Vote Charlie!

Website and notetaking system

Posted at age 31.
Edited .

While I was traveling in Taiwan in March 2020 as the world was descending into Covid-19 chaos, I had some time to ponder improvements to my blogging and notetaking processes. At the time, my website was happily powered by the mostly static generator Movable Type, and my notetaking was strewn across text files, Google Docs and physical paper. I wanted to try to merge them as much as possible, so it seemed to make sense to do both in the same place: text files on my computer. I resisted moving away from MT for a long time, because I love its super intuitive templating system and ease of logging in and blogging from anywhere. MT has served me well for almost 20 years (wow!), and if this site had to support more than one author, I wouldn’t want to change.

So, I thought it would be worth seeing out what a simpler text file based system could look like. I ended up mostly reimplementing my theme as Jinja templates in Pelican before I got home. Sadly, life events and the pandemic got in the way, and it took me almost 3 years to sit back down and finish the rough edges. In that time I basically haven’t blogged anyway, though I did start keeping a simple bullet-like journal in Google Docs to at least keep organized.

That all said, what follows is the brainstorming document I used for this process, which turned into implementation notes and a checklist for Pelican. It’s probably not useful or interesting to anyone else, but it might be worth reviewing if you feel you are on a similar journey.

Note organization concerns:

  • Dotfiles contain notes in:
  • docs that are combination of:
    • general notes I could pull out.
    • notes that are specific to my configuration and make sense to be alongside the dotfiles.
  • notes that are line items for my Rofi quick lookup hack solution.
  • Old notes Git repository is probably the start of “public” notes.
  • Need space for nonpublic notes, probably what I’m using Vimwiki for now.
  • Would like public blog automatically published from a subset of the Vimwiki.

Probably this means Vimwiki contains a directory that is public, or there’s a way to tag pages such that they become published. Possibly the docs section of my dotfiles are hardlinked into this structure or duplicated (yuck).

Content types

I’m trying to decide a structure for my content. My existing blog has URLs like YYYY/MM/basename.html. I could have a similar file structure for my markdown files for things I would have published as a blog post.
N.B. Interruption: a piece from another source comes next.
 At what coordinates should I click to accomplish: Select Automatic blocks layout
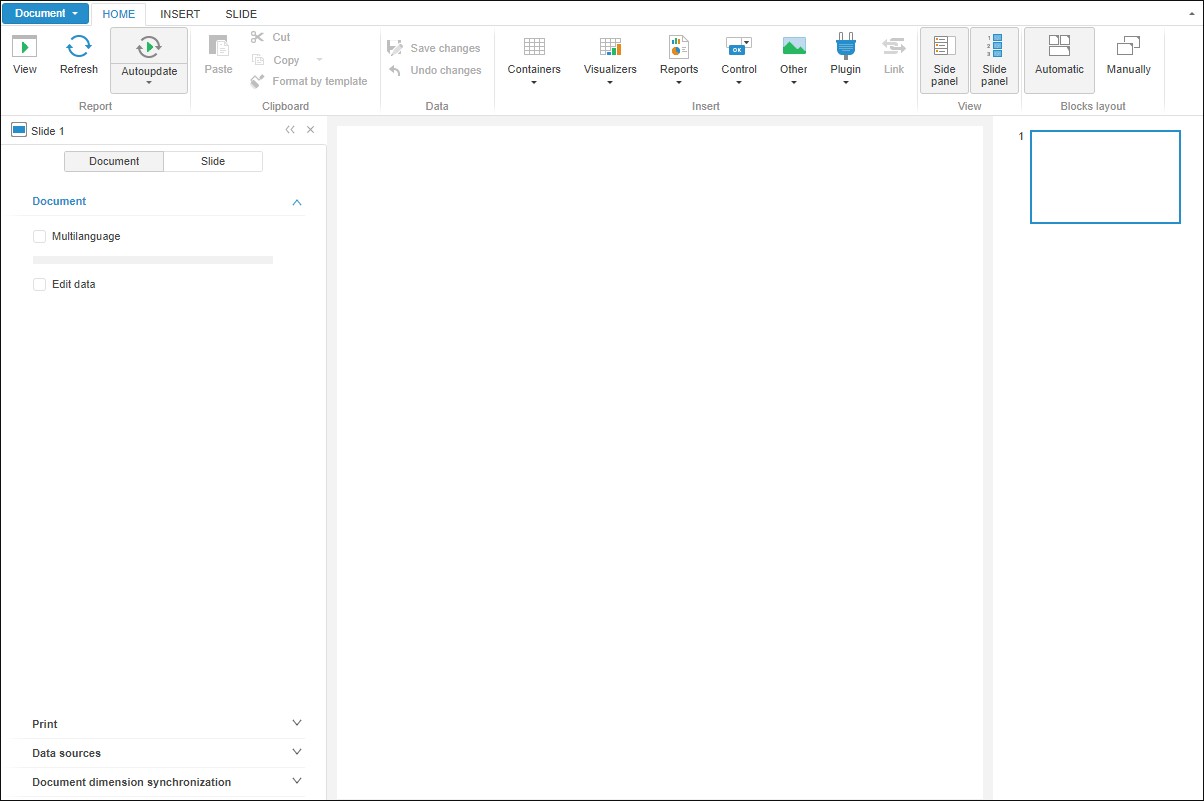pos(1059,57)
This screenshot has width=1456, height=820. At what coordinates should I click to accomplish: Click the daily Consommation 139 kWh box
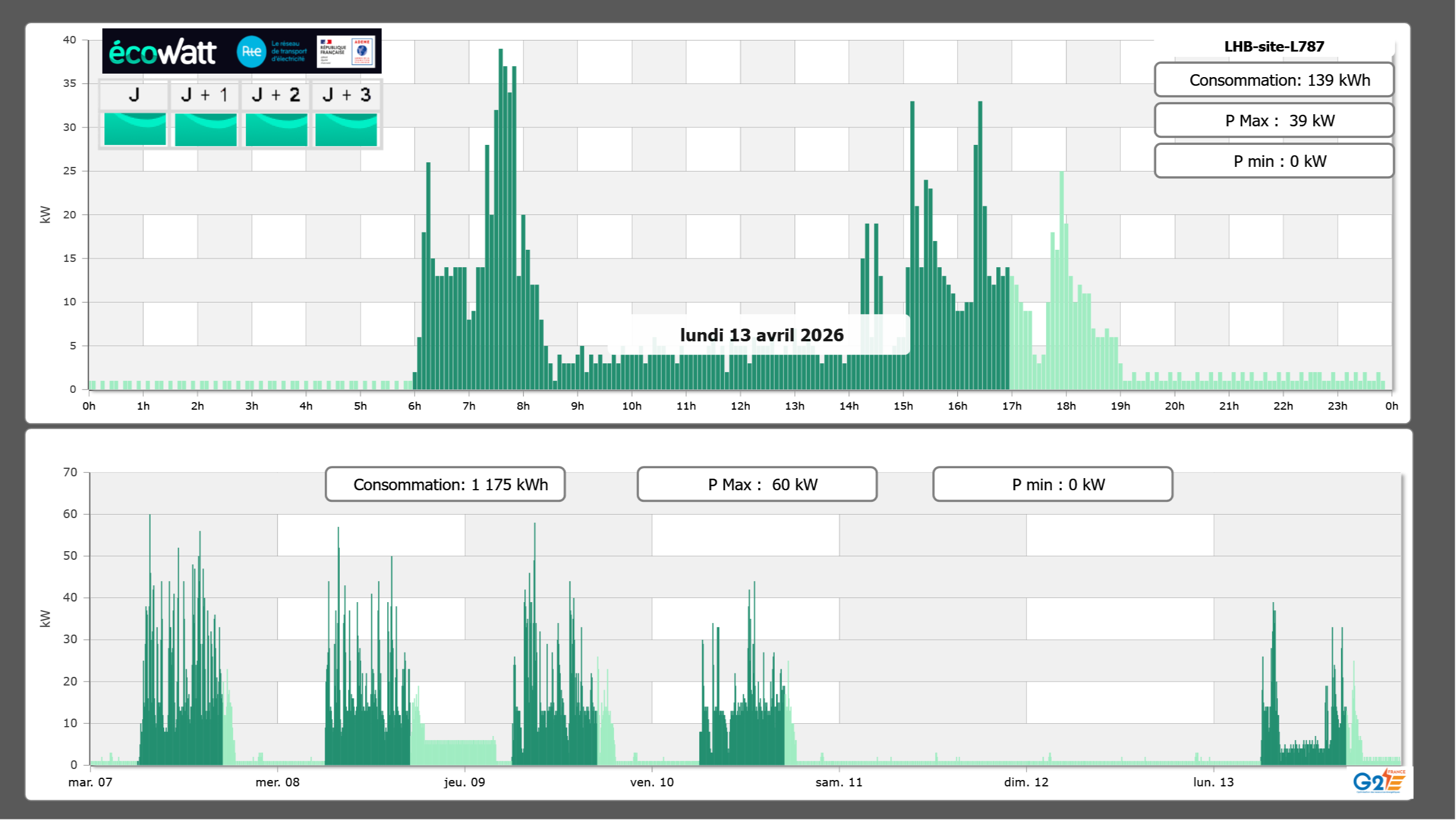click(1273, 80)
For notes and other non-date-based content, I could treat them like “pages” on my website with a different URL structure simply based on the page name and possibly an arbitrary category.

There seems to be a grey area where I would want date created and modified on the pages, but not have the date in the URL. But over many years, this might become a mess. So maybe I just want everything under the same date based URL scheme, like everything is a blog entry, and the date corresponds to date created.

Relatedly, on my existing blog, for the regular blog entries, I have some categories where I tried to capture different classes of content: healthlog, reeflog (regarding my aquarium), notes (on videos or books), records, projects, essays, conversations (chat logs), reports, schoolwork, personal and writing.

Possible structure:

  • YYYY/MM/basename (blogs)
  • notes/books/basename
  • notes/videos/basename
  • notes/articles/basename
  • notes/topics/basename (this seems awkward)

Yeah I’m not sure I like separating out “notes”, at least the “one time” notes on a book or talk or article seem like they could go in the date based structure just fine. The thing I’m struggling with is where I’d put long running notes such as “Python”, etc. Those could still go into the date based structure, and I could use fuzzy find to locate them when I need, but it seems strange for my Python notes to be located at something like /2009/11/python and be updated for decades to come. (Though now that I have been editing this very blog entry for almost 3 years, I may just need to give up trying to make this perfect!)

Rethinking this, my content might actually be:

  • diaries
  • documentation (errors, emails, interesting things to remember) possibly with commentary or solutions
  • one time notes on some fixed piece of content
  • long running notes on a topic based on many sources

It feels like some content is “wiki-like”, which would not have a date based URL, and other content is “publication-like” (could be journal or an article that’s not intended to be revised much). The latter makes more sense to have a posting date, and thus a date based URL. The date a wiki page for some topic first was created is possibly interesting but I would not expect that date to affect the URL to the page.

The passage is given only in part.